{{featured_button_text}}

A Davenport School Board member whose employer is buying Lincoln School removed herself from the vote, but she didn’t step out of related meetings, records show.

Vice President Linda Hayes abstained from the Davenport School Board vote to approve her employer’s purchase of the former Lincoln School property, but she was in attendance during all closed-door meetings, according to board minutes. 

The board voted to put the property on the market in August 2017, and members have since met in closed meetings eight times to discuss the possible sale or purchase of property. The Quad-City Times has been unable to confirm the number of meetings at which Lincoln School was discussed because district officials have declined to provide full meeting minutes, even though the board has approved the school sale. The buyer is a nonprofit tied to the local church where Hayes works as the secretary.

Given that partial minutes indicate she was present for all eight closed meetings, it would follow that she was present during discussions about Lincoln.

If Hayes had left any of the meetings at any point, Board Secretary Mary Correthers said, the minutes would have reflected as much.

The closed meetings were on the following dates: Jan. 2, May 7, July 9 and Aug. 6 of 2018; and March 25, April 22, May 29 and June 3 of 2019.

▶ [RECORDS PROVIDED]
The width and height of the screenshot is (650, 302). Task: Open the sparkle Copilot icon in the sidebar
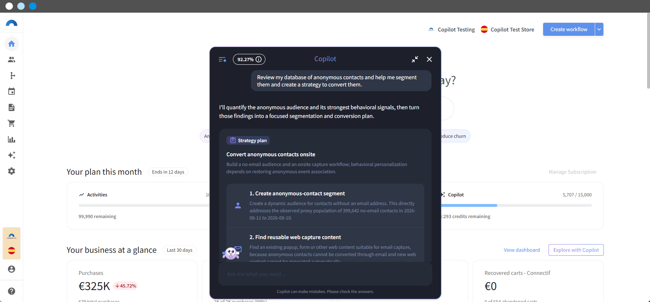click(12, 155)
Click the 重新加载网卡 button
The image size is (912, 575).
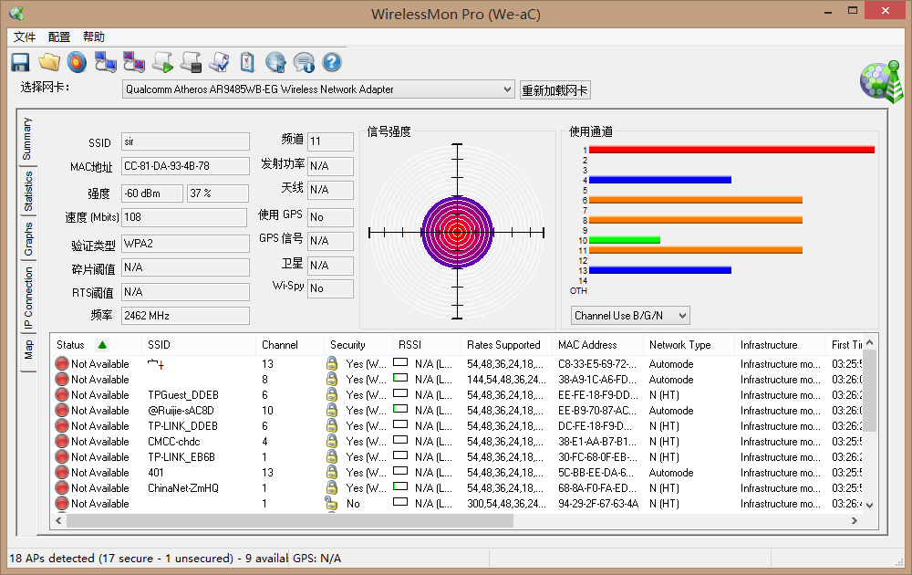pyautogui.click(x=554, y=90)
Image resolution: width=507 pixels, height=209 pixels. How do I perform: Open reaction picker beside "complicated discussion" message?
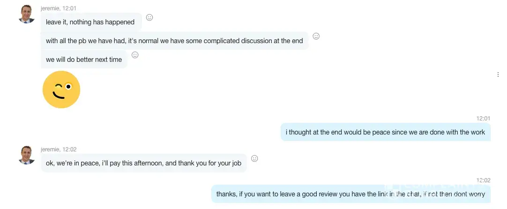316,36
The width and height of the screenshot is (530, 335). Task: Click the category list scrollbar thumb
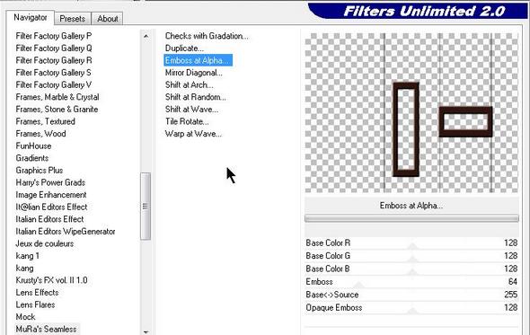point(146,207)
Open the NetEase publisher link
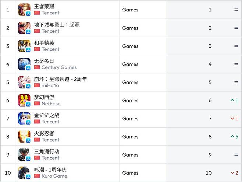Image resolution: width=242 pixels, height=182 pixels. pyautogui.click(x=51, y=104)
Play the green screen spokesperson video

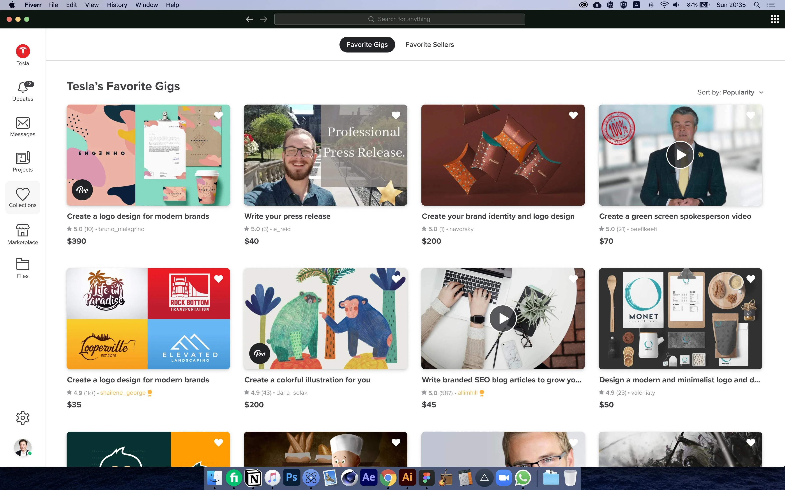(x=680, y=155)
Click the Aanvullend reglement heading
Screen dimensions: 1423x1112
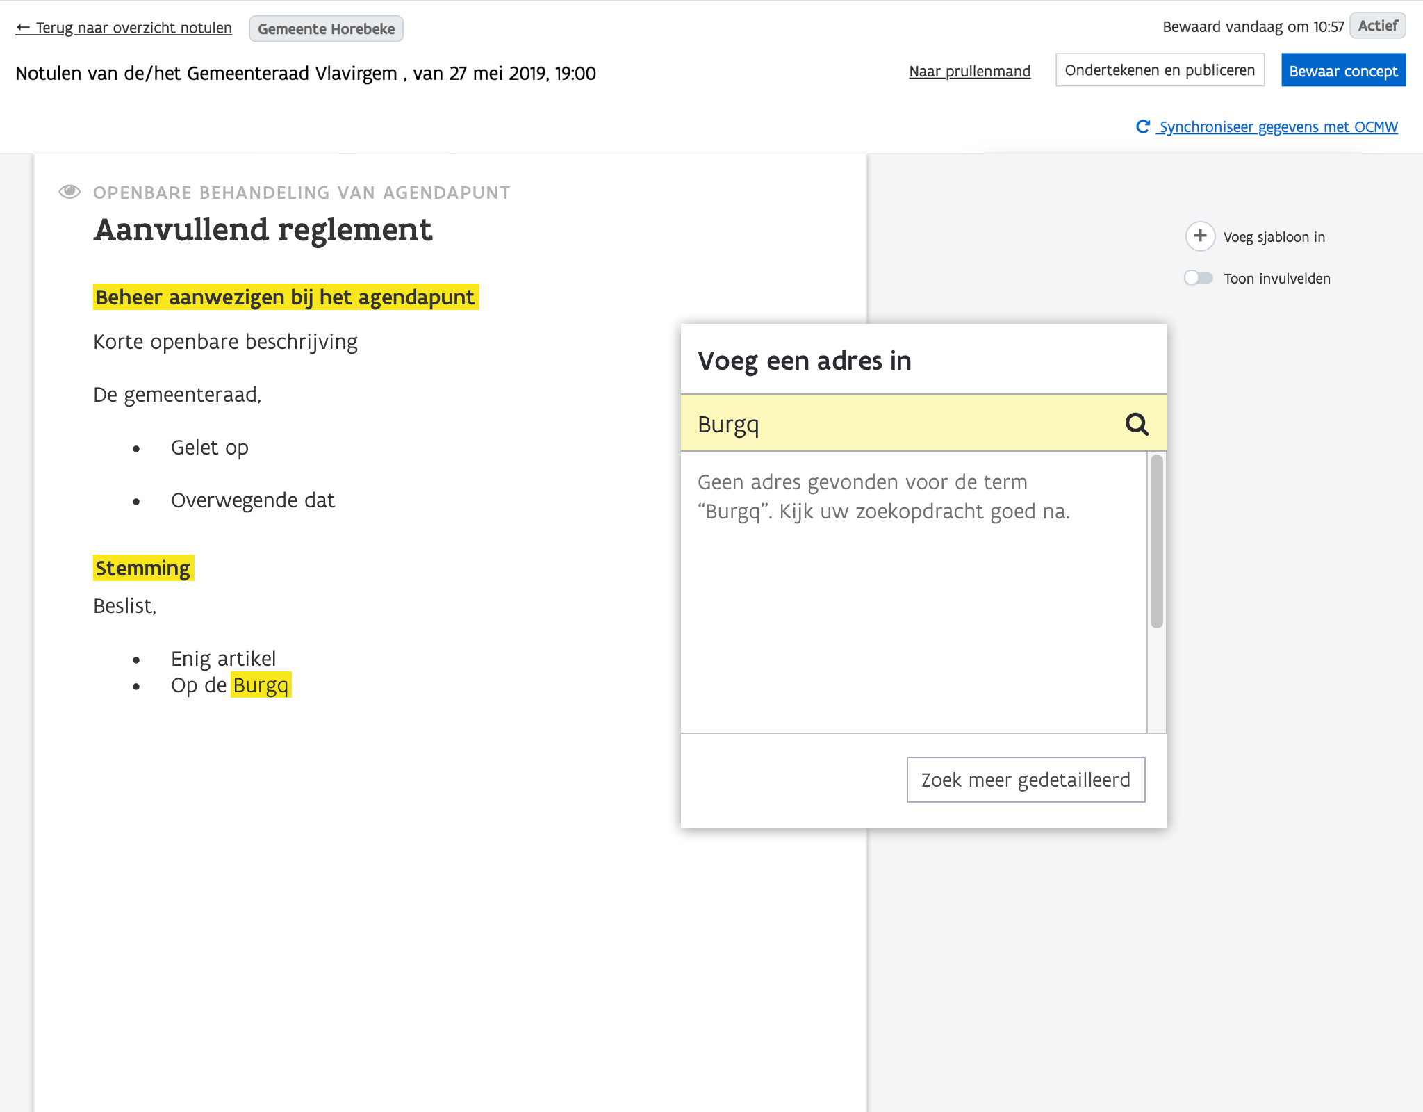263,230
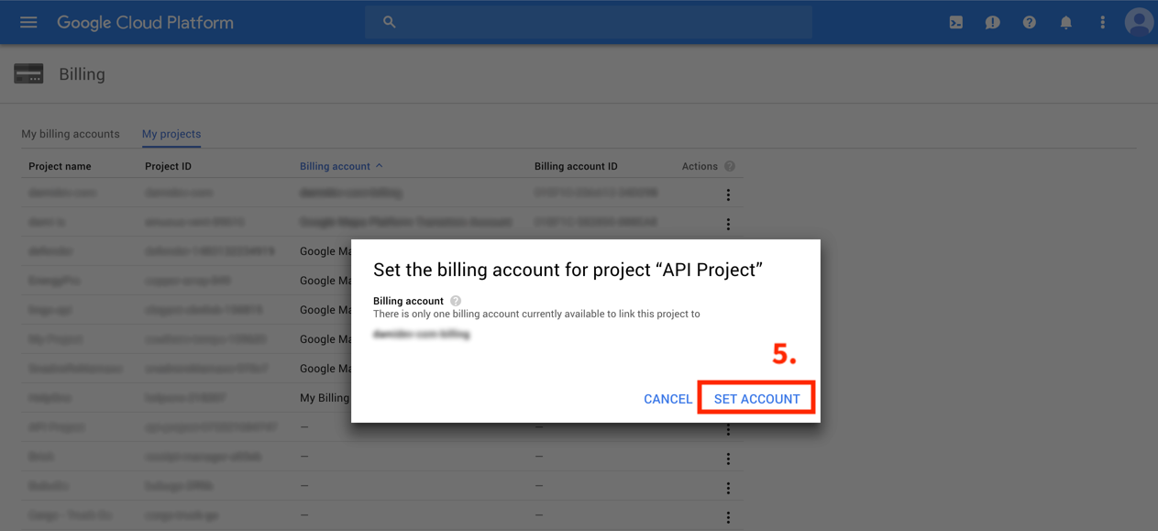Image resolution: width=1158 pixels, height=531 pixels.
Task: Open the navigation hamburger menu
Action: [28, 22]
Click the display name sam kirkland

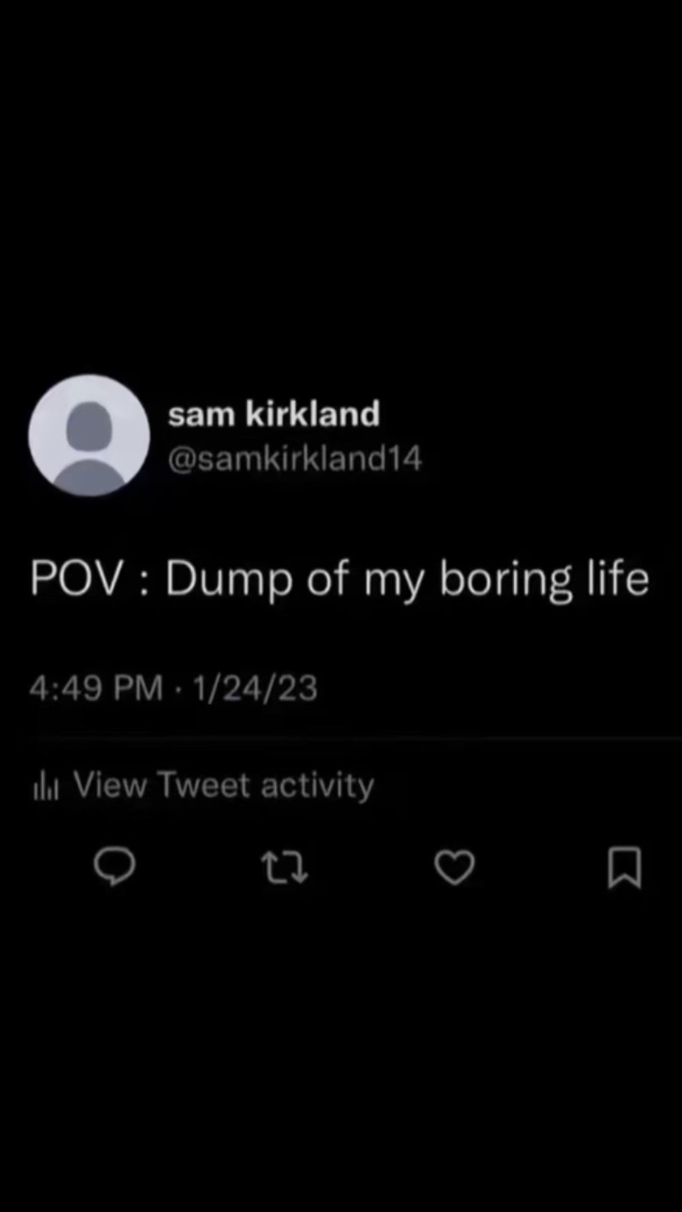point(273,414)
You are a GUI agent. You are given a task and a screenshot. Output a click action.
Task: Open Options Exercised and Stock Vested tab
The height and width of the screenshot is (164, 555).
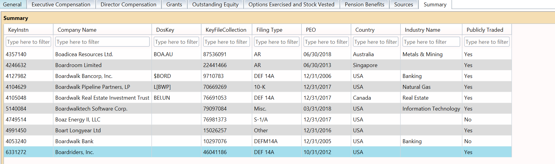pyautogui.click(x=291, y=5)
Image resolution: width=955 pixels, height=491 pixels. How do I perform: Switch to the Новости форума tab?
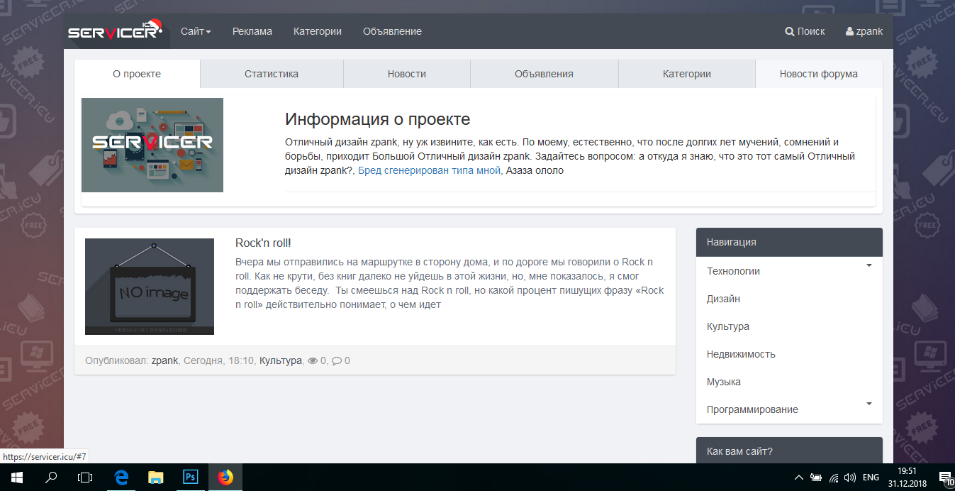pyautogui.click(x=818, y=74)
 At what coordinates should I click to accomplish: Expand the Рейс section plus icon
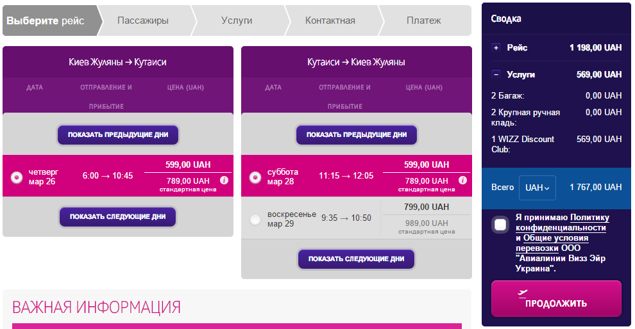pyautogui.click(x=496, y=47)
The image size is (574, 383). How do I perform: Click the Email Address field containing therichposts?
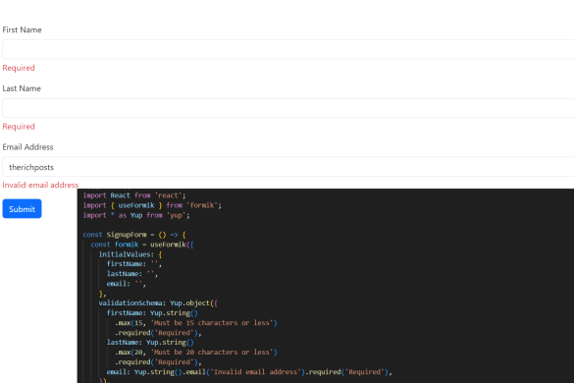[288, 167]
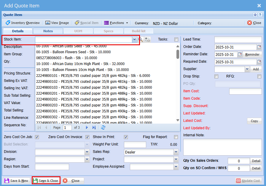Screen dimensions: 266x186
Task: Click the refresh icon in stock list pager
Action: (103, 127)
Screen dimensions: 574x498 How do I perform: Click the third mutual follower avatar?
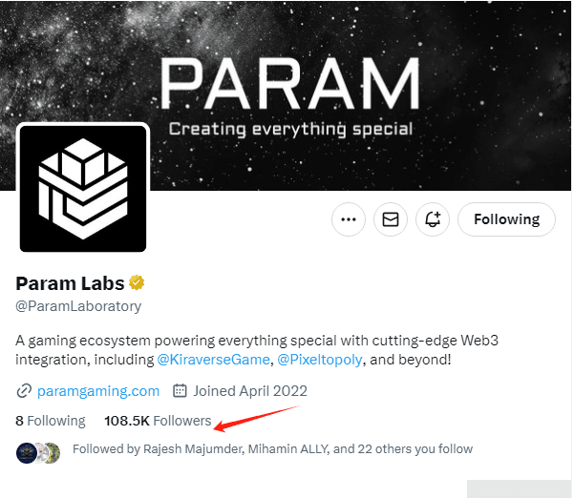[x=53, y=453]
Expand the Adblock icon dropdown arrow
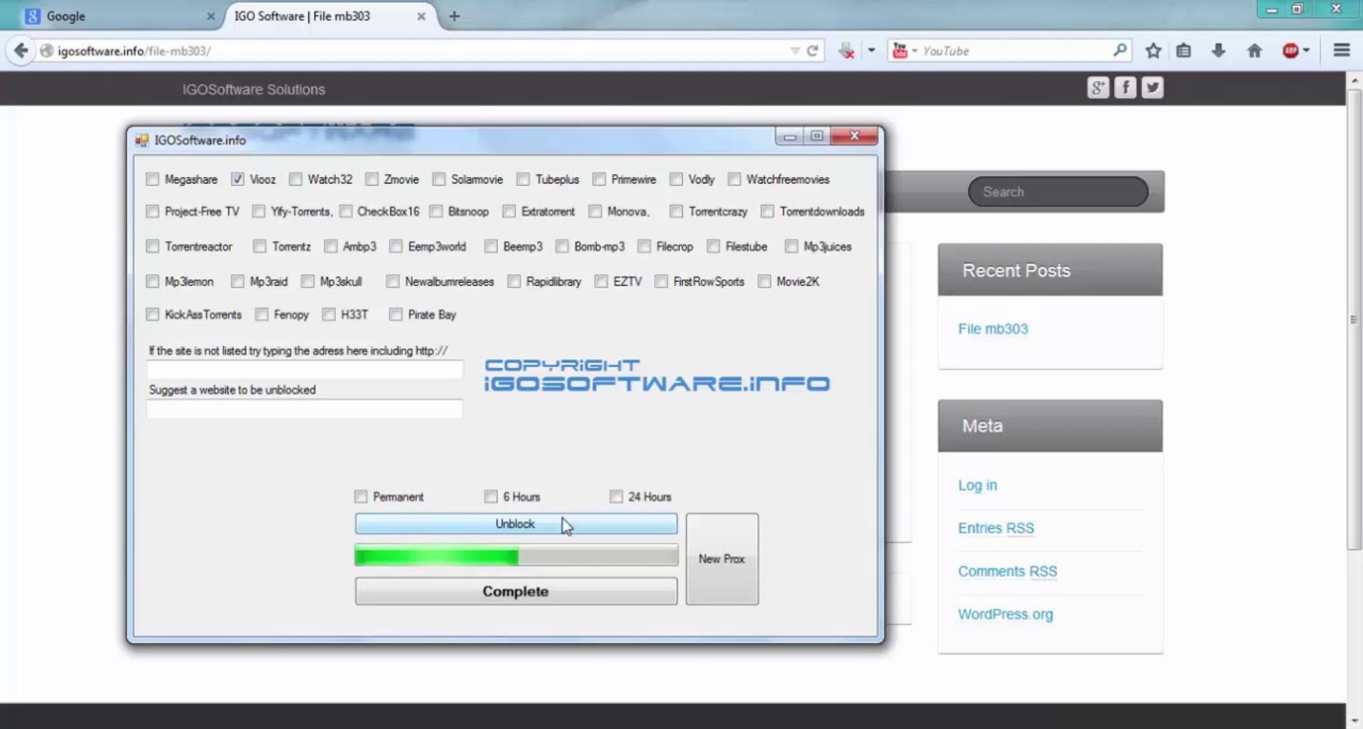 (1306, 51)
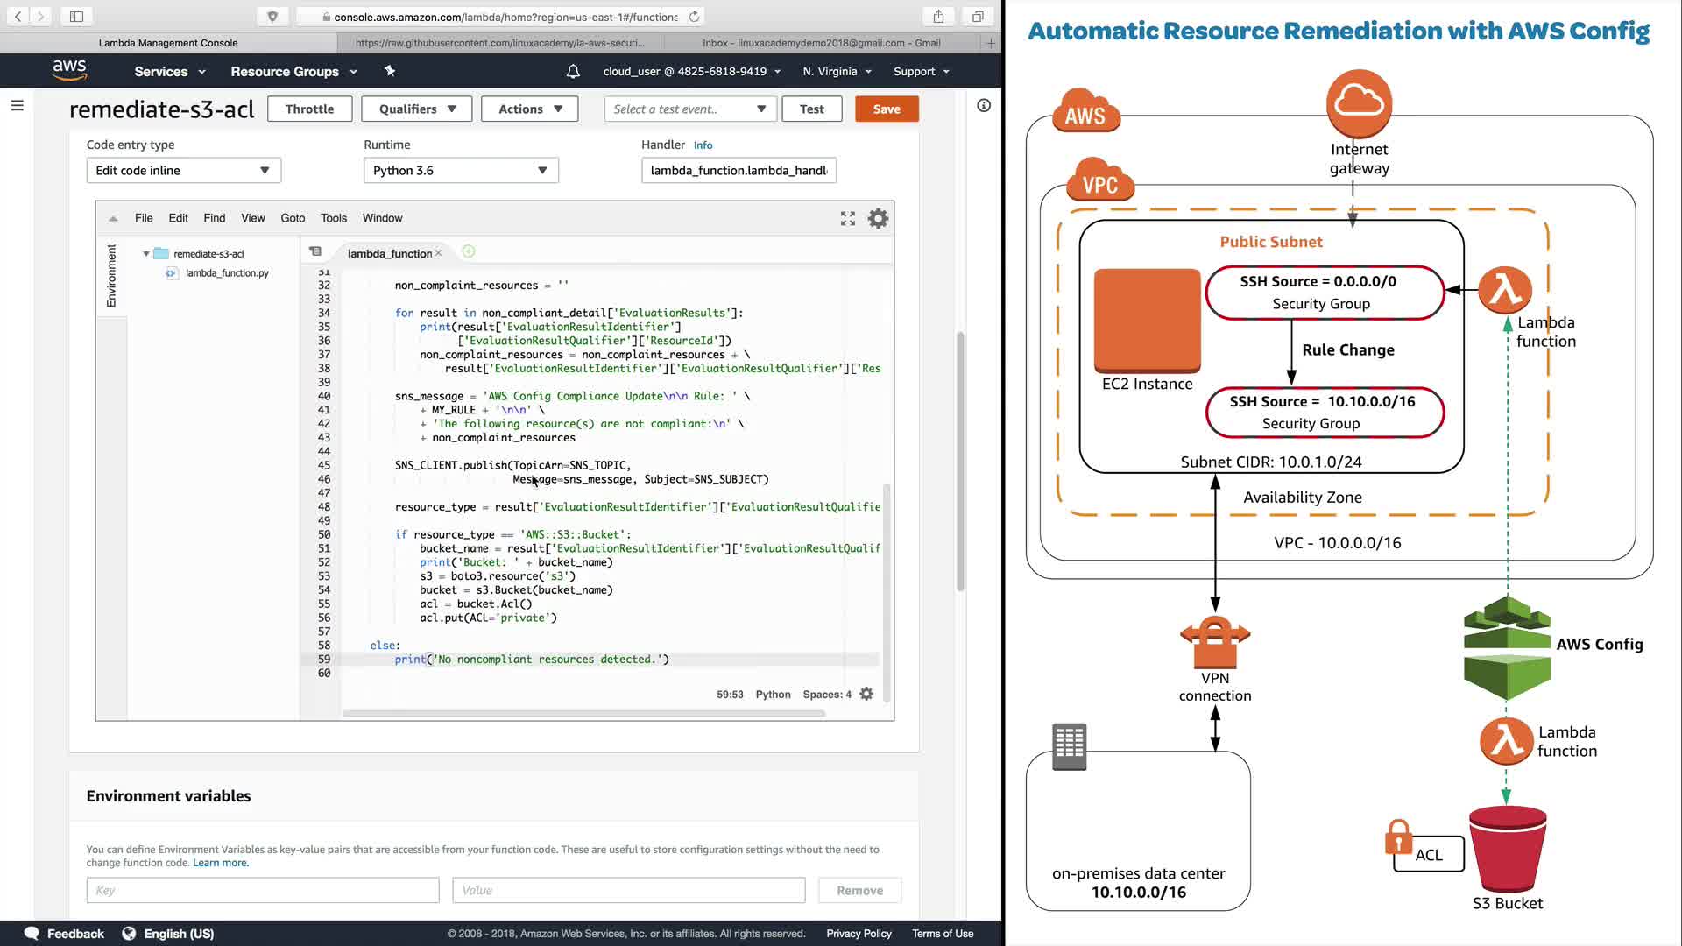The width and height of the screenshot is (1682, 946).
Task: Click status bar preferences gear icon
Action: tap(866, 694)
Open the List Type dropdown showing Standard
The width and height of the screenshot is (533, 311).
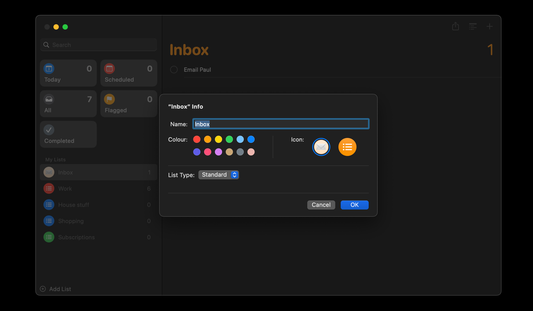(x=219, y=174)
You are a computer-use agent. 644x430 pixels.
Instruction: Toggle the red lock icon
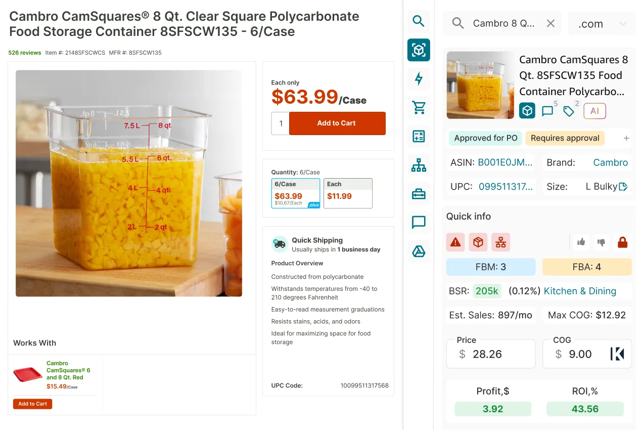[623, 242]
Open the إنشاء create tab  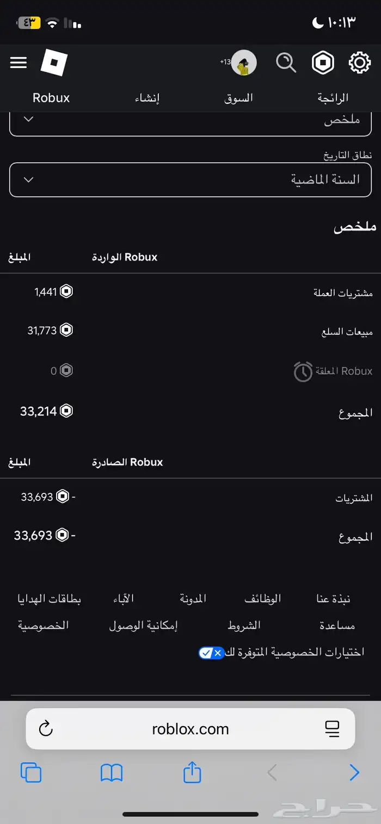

▶ [GOALS]
(1) According to the school board article, what is Linda Hayes's job at the local church?
(2) In the entries, take the lines from the one containing "Expand the Adblock icon dropdown arrow" through the end of the entries and replace "dropdown" with "drop-down", changing nothing else. Leave out the pictures.

▶ [ANSWERS TO THE EXERCISE]
(1) She works there as the secretary.

(2)
Expand the Adblock icon drop-down arrow
 (1306, 51)
The width and height of the screenshot is (1682, 946).
Task: Click status bar preferences gear icon
Action: tap(866, 694)
Open the List Type drop-down showing Standard
The width and height of the screenshot is (533, 311).
(x=219, y=174)
You are a computer-use agent. 644x430 pixels.
Instruction: Toggle the red lock icon
[623, 242]
Open the إنشاء create tab  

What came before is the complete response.